May 26th, 2026

How to Turn an In-Person Meeting Into Minutes With AI

Record the conversation, turn the audio into a transcript, and organize decisions, follow-ups, and deadlines into clear meeting minutes with support from Sintesy.

Rodrigo Carvalho Rodrigo Carvalho

How to Turn an In-Person Meeting Into Minutes With AI

You leave the room with two decisions, three deadlines, and the uneasy feeling that nobody will remember what was agreed on two days from now. On paper, the meeting was productive. In practice, what got written down are fragmented phrases, incomplete names, and a lot of context that disappears fast.

That’s where most meeting minutes fall apart. They don’t fail because of a lack of effort. They fail because trying to write everything down live, during an in-person conversation, almost always turns into an incomplete snapshot of what actually matters.

The most reliable way to solve this is simple: record the meeting audio, turn the conversation into text, and only then organize the minutes. With Sintesy, that workflow becomes much faster, because you move from a recording to searchable, easy-to-review material.


What usually gets lost in an in-person meeting

In a face-to-face meeting, the risk is even higher because nobody is looking at a transcript on the side of the screen. People talk over each other, change topics mid-sentence, and move on to the next decision before you finish writing down the previous one.

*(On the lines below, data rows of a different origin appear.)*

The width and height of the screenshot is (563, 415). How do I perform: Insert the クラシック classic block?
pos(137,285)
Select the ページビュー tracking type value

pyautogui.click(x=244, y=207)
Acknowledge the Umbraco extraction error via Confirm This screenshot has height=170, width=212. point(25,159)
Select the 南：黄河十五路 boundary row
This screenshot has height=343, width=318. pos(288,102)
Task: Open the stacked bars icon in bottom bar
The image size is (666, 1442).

What usually gets lost is exactly what the minutes need to capture:

  • the exact decision
  • who was responsible
  • what the deadline was
  • the reasoning behind the choice
  • which questions were still unresolved

When you rely only on memory or scattered notes, the minutes become a distorted summary of the conversation. They seem good enough until someone needs to check what was actually agreed.

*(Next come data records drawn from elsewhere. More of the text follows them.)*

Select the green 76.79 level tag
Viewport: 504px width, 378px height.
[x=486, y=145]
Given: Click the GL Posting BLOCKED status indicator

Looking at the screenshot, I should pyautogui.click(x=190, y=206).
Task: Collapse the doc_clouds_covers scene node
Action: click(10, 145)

The workflow that really works

1. Record the meeting audio

Use your phone, a voice recorder, or a laptop. What matters is capturing the entire conversation with at least decent quality. If you can, let participants know before you start recording and follow your company’s policy.

If the meeting is long, don’t try to keep up by writing word for word. You’ll lose focus on the main points while trying to follow the room’s pace.

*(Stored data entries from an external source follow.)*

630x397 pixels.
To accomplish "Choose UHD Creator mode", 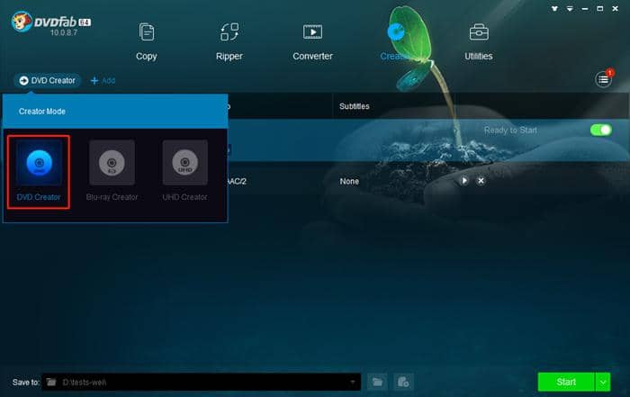I will (x=185, y=163).
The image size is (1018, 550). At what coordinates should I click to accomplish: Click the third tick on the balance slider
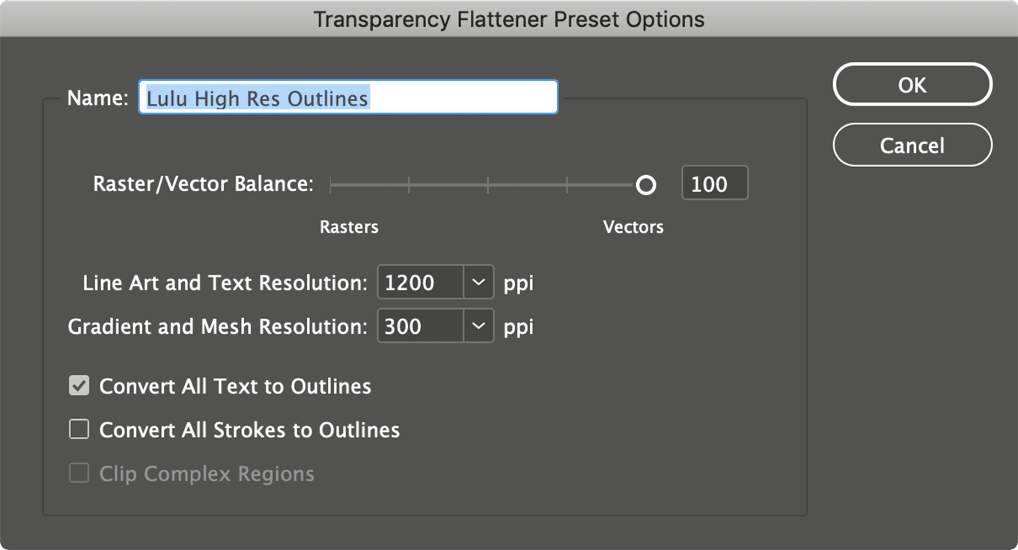coord(567,185)
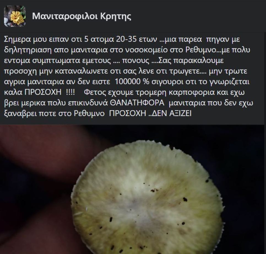Click the 100000 % figure in the post
Image resolution: width=266 pixels, height=254 pixels.
point(132,82)
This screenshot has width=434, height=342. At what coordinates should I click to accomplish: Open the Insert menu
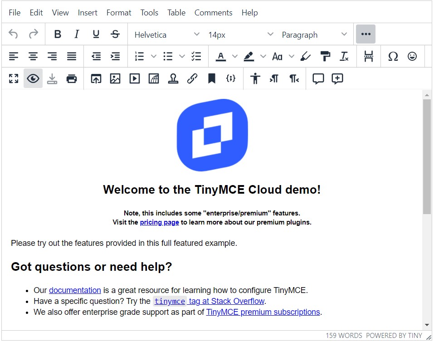[88, 13]
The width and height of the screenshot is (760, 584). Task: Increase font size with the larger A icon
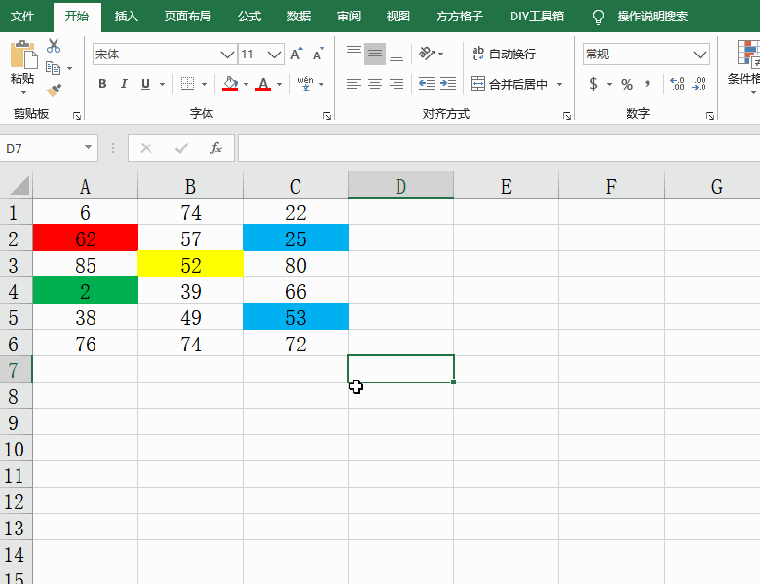click(296, 55)
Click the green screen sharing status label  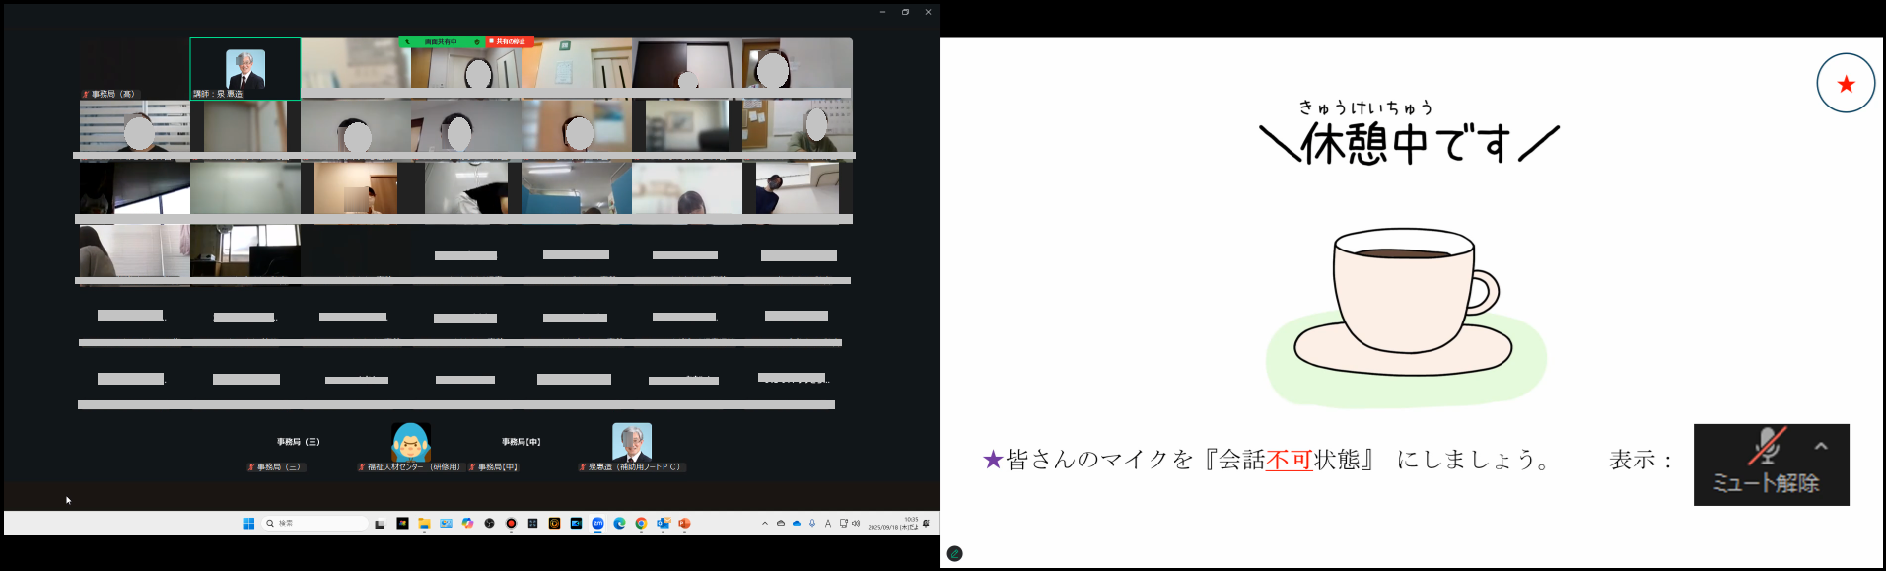[440, 42]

2. Upload the file to Sintesy

After the meeting, send the audio to Sintesy. The tool turns the recording into searchable text, which already changes the game. Instead of listening to everything again to find a specific sentence, you can locate excerpts, review context, and separate what really matters.

3. Review the transcript and summary

The transcript shows what was said. The summary helps you see the structure of the conversation. Together, they make it easier to build the minutes because they make the following clearer:

  • the main topics
  • the decisions made
  • the follow-ups
  • the next steps

Here, Sintesy helps you move out of spoken chaos and into an organized base for the final minutes.

4. Build the minutes with the right structure

With the conversation already organized, you don’t need to rewrite the whole meeting. Just turn the content into a short, direct, and easy-to-reference document.


What you should include in the minutes

Good minutes don’t need to be long. They need to be useful.

Use this simple structure:

  1. Meeting context

    • date, time, and purpose
  2. Participants

    • who was present
  3. Decisions made

    • what was defined without ambiguity
  4. Open items

    • what still depends on an answer, validation, or review
  5. Owners and deadlines

    • who does what and by when
  6. Next step

    • what the immediate action is after the meeting

If you use this model, the minutes stop being a generic block of text and start working as an operational record.


How Sintesy fits into this process

Sintesy’s biggest advantage is not just transcribing the conversation. It’s turning the meeting into material you can consult later.

In practice, that means you can:

  • review excerpts without listening to the full audio again
  • find names, dates, and decisions faster
  • reuse the transcript to build minutes, follow-ups, or an internal summary
  • preserve the meeting context instead of relying on team memory

If the meeting was clear, you keep that clarity. If it was messy, at least the mess becomes organized enough to work with.

And there’s another important point: when the conversation becomes text, minutes stop being a tedious manual reconstruction task. You’re editing already captured information, not trying to remember what happened.


When this workflow makes the biggest difference

This method is especially useful in:

  • client meetings
  • project alignment meetings
  • team meetings
  • in-person brainstorming sessions
  • sales meetings
  • leadership meetings
  • operations or support meetings

In any situation where the conversation matters more than the slide deck, recording what was said properly makes a difference the next day.


One important caution

If the meeting includes proper names, numbers, amounts, or critical deadlines, it’s worth doing a final review before sharing the minutes. AI helps a lot, but the human touch is still what prevents small mistakes from turning into big problems.

The best use of the tool is not to replace review. It’s to reduce the time it takes to get to clean minutes.


Final summary

If you want to turn an in-person meeting into minutes with AI, the most efficient path is:

  • record the conversation
  • turn the audio into a transcript
  • use the summary to identify decisions and open items
  • build the minutes with a simple, objective structure

That’s exactly where Sintesy fits in: it saves you from having to listen to everything again and helps turn the meeting into a record that still makes sense later.

At your next in-person meeting, try this workflow. The difference shows up when someone asks, “what exactly did we decide?” — and you find the answer in seconds.